- GOAL:
Copy the following data word for word.

- RECORDS FOR PROCESSING:

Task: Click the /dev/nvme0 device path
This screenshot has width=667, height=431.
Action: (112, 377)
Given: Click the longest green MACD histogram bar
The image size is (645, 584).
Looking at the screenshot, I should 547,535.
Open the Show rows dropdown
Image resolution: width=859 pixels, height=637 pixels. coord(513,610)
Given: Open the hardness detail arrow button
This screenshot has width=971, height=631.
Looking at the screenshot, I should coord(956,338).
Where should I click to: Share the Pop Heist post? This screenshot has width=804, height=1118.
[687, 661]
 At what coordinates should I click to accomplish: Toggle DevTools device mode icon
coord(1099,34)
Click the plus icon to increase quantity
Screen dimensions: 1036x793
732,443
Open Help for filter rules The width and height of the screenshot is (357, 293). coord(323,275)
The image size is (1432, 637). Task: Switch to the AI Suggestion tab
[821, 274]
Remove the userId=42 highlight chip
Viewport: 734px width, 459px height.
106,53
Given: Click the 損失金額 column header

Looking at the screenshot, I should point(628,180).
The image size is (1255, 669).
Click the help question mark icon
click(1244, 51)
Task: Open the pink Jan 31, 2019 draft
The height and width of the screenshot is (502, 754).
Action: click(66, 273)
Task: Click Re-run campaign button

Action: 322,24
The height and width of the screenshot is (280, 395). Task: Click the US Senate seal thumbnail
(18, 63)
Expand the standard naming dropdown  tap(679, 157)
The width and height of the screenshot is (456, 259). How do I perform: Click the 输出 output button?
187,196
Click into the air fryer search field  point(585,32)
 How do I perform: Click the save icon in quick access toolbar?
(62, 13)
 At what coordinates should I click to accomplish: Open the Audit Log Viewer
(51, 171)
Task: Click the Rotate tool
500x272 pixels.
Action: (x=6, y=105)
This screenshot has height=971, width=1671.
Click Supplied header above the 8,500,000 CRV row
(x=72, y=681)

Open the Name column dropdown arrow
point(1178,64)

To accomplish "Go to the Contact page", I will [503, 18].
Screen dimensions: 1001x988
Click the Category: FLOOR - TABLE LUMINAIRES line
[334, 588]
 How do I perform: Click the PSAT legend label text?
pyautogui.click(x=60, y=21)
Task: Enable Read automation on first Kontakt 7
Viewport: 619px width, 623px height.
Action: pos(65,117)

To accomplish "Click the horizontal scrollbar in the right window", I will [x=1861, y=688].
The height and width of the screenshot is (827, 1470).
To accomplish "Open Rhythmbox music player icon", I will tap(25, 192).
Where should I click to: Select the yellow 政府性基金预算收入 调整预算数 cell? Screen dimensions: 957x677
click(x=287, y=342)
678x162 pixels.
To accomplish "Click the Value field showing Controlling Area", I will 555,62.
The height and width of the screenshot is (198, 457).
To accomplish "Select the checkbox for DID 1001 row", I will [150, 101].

- EXPECTED ANSWER:
Task: Click the /dev/nvme0 device path
This screenshot has width=667, height=431.
Action: (112, 377)
Given: Click the longest green MACD histogram bar
The image size is (645, 584).
Looking at the screenshot, I should 547,535.
Open the Show rows dropdown
Image resolution: width=859 pixels, height=637 pixels. coord(513,610)
Given: Open the hardness detail arrow button
This screenshot has width=971, height=631.
Looking at the screenshot, I should coord(956,338).
Where should I click to: Share the Pop Heist post? This screenshot has width=804, height=1118.
[687, 661]
 At what coordinates should I click to accomplish: Toggle DevTools device mode icon
coord(1099,34)
Click the plus icon to increase quantity
Screen dimensions: 1036x793
732,443
Open Help for filter rules The width and height of the screenshot is (357, 293). coord(323,275)
The image size is (1432, 637). Task: Switch to the AI Suggestion tab
[821, 274]
Remove the userId=42 highlight chip
Viewport: 734px width, 459px height.
106,53
Given: Click the 損失金額 column header

Looking at the screenshot, I should point(628,180).
The image size is (1255, 669).
Click the help question mark icon
click(1244, 51)
Task: Open the pink Jan 31, 2019 draft
The height and width of the screenshot is (502, 754).
Action: click(66, 273)
Task: Click Re-run campaign button

Action: 322,24
The height and width of the screenshot is (280, 395). Task: Click the US Senate seal thumbnail
(18, 63)
Expand the standard naming dropdown  tap(679, 157)
The width and height of the screenshot is (456, 259). How do I perform: Click the 输出 output button?
187,196
Click into the air fryer search field  point(585,32)
 How do I perform: Click the save icon in quick access toolbar?
(62, 13)
 At what coordinates should I click to accomplish: Open the Audit Log Viewer
(51, 171)
Task: Click the Rotate tool
500x272 pixels.
Action: (x=6, y=105)
This screenshot has height=971, width=1671.
Click Supplied header above the 8,500,000 CRV row
(x=72, y=681)

Open the Name column dropdown arrow
point(1178,64)

To accomplish "Go to the Contact page", I will [503, 18].
Screen dimensions: 1001x988
Click the Category: FLOOR - TABLE LUMINAIRES line
[334, 588]
 How do I perform: Click the PSAT legend label text?
pyautogui.click(x=60, y=21)
Task: Enable Read automation on first Kontakt 7
Viewport: 619px width, 623px height.
Action: pos(65,117)

To accomplish "Click the horizontal scrollbar in the right window", I will [x=1861, y=688].
The height and width of the screenshot is (827, 1470).
To accomplish "Open Rhythmbox music player icon", I will tap(25, 192).
Where should I click to: Select the yellow 政府性基金预算收入 调整预算数 cell? Screen dimensions: 957x677
click(x=287, y=342)
678x162 pixels.
To accomplish "Click the Value field showing Controlling Area", I will 555,62.
The height and width of the screenshot is (198, 457).
To accomplish "Select the checkbox for DID 1001 row", I will [150, 101].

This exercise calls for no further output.